本文 =>
◇ ◇ ◇

脂肪族ポリオールとしては、トリオール、例えば、グリセリン、トリメチロールプロパン、およびトリメチロールエタン;テトラオール、例えば、ペンタエリトリトールおよびジ-トリメチロールプロパン;およびヘキサオール、例えば、ジペンタエリトリトールを挙げることができる。
さらに、脂肪族および脂環式ポリオールを、種々の量のエチレンオキシドおよび/またはプロピレンオキシドと反応させて、エトキシル化および/またはプロポキシル化ポリオールを得ることができる。エトキシル化および/またはプロポキシル化ポリオールの例としては、エトキシル化トリメチロールプロパン、プロポキシル化トリメチロールプロパン、エトキシル化グリセリン、プロポキシル化グリセリン、エトキシル化ペンタエリトリトール、およびプロポキシル化ペンタエリトリトールを挙げることができる。
【0180】
芳香族ポリオールとしては、ビスフェノールAジアクリレート等が挙げられる。
本発明に使用できるポリエーテルポリオールは、芳香族ポリエーテルおよび脂肪族ポリエーテルの両方である。ポリエーテルポリオールの脂肪族基は、直鎖、分岐鎖、または環であってよい。ポリエーテルポリオールの例としては、トリ-グリコール、例えば、トリエチレングリコール、ポリエチレングリコール、ポリプロピレングリコール、ポリブチレングリコール、ならびに混合ポリエーテル、例えば、ポリ(プロピレン-エチレン)グリコールを挙げることができる。
【0181】
ポリエステルポリオールの製造に用いられる二塩基性カルボン酸(無水物)の例としては、マロン酸、コハク酸、グルタル酸、アジピン酸、セバシン酸などの脂肪族ジカルボン酸;テトラヒドロフタル酸、3,6-エンドメチレンテトラヒドロフタル酸などの脂環族ジカルボン酸;フタル酸、イソフタル酸、テレフタル酸などの芳香族ジカルボン酸;トリメリット酸;ピロメリット酸;チオジグリコール酸;チオジバレリン酸;ジグリコール酸;あるいはマレイン酸、フマル酸、イタコン酸などの不飽和ジカルボン酸が挙げられる。これらの塩化物、無水物またはエステルを用いることもできる。好ましくはこれらの二塩基性カルボン酸の無水物が用いられる。特に好ましいものはテトラヒドロフタル酸無水物などの脂環族ジカルボン酸無水物である。
ポリエステルポリオールは、エステル結合を有するポリオールである。例えば、過剰のポリオールを二塩基酸(無水物)と反応させて、約1個~約6個のエステル結合および反応性ヒドロキシ基を有する低分子量化合物を得る。前記ポリオール単独および混合物のいずれかを使用して、ポリエステルポリオールを製造することができる。

◇ ◇ ◇

提供データ =>

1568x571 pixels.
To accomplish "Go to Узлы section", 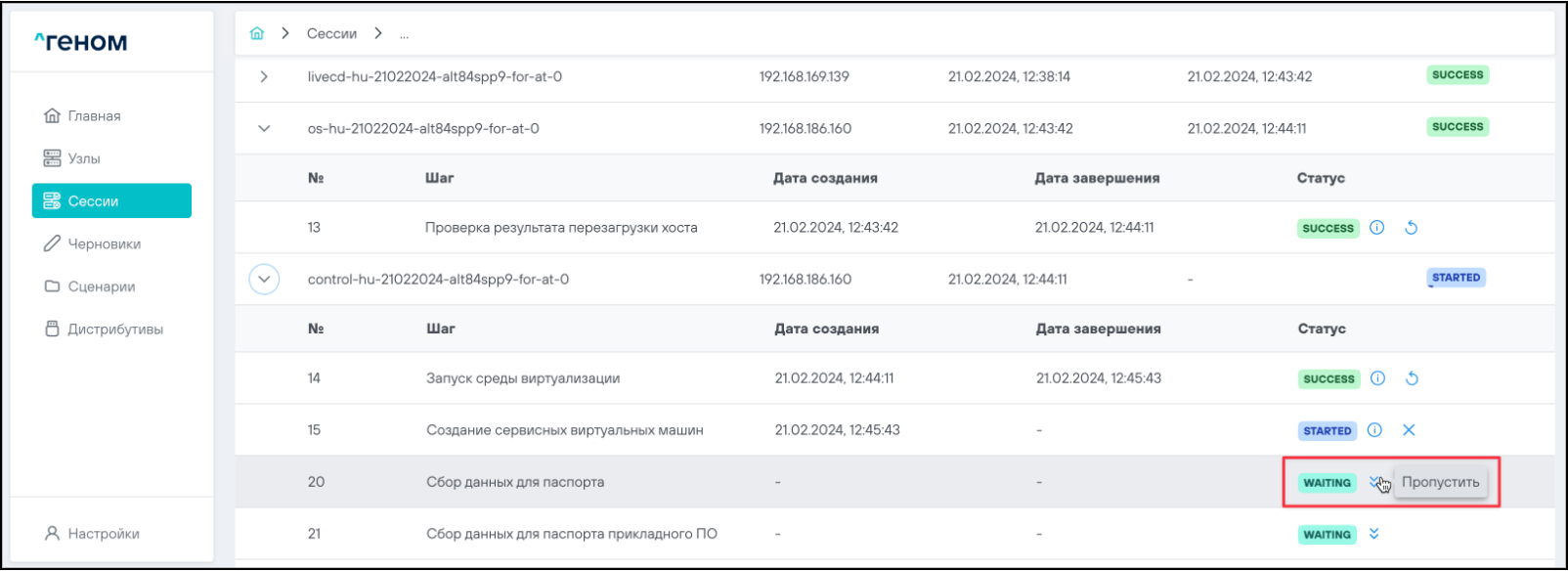I will (x=83, y=158).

◇ ◇ ◇

設問 =>
- a) ポリオールに関する本文で、二塩基性カルボン酸の無水物のうち特に好ましいとされているものは何か。
- b) ポリオールに関する本文の最後の文に続けて、その先の文章を書け。
データは本文とは別個の資料である。

期待される解答 =>
- a) テトラヒドロフタル酸無水物などの脂環族ジカルボン酸無水物である。

- b)
ポリエステルポリオールは、さらに種々の量のエチレンオキシドおよび/またはプロピレンオキシドと反応させて、エトキシル化および/またはプロポキシル化ポリエステルポリオールとすることもできる。
【0182】
本発明で用いられる上記(2)多官能ポリエステル(メタ)アクリレートオリゴマーは、このようにして得られるポリエステルポリオールをアクリル酸、メタクリル酸及びそれらの誘導体からなる群から選択される化合物と反応させることにより得ることができる。
アクリル酸、メタクリル酸及びそれらの誘導体からなる群から選択される化合物のなかでは、アクリル酸を用いるのがより好ましい。
【0183】
上記(2)多官能ポリエステル(メタ)アクリレートオリゴマーにおいて、ポリオール(ポリヒドロキシ含有化合物)は単一で、または他のポリヒドロキシ含有化合物と組み合わせて、使用することができる。さらに、アクリル酸、メタクリル酸及びそれらの誘導体からなる群から選択される化合物は、各々単一で、または相互に組み合わせて使用することができる。ポリヒドロキシ含有化合物の混合物を用いる場合には混合エステル生成物が得られる。アクリル酸およびメタクリル酸の混合物が使用される場合も同様に、生成物は混合アクリレートオリゴマーとなる。
【0184】
好ましいポリエステル(メタ)アクリレートオリゴマーは、テトラヒドロフタル酸無水物及びトリメチロールプロパンと、アクリル酸とを常法によりエステル化反応させることにより得られる2~4官能のアクリレートオリゴマーである。
【0185】
上記(3)多官能ウレタン(メタ)アクリレートオリゴマーとしては、1分子中に少なくとも1個の(メタ)アクリロイルオキシ基および水酸基を有する(メタ)アクリレートモノマーとポリイソシアネートとのウレタン化反応生成物や、ポリオール類をポリイソシアネートと反応させて得られるイソシアネート化合物と1分子中に少なくとも1個の(メタ)アクリロイルオキシ基および水酸基を有する(メタ)アクリレートモノマーとのウレタン化反応生成物が挙げられる。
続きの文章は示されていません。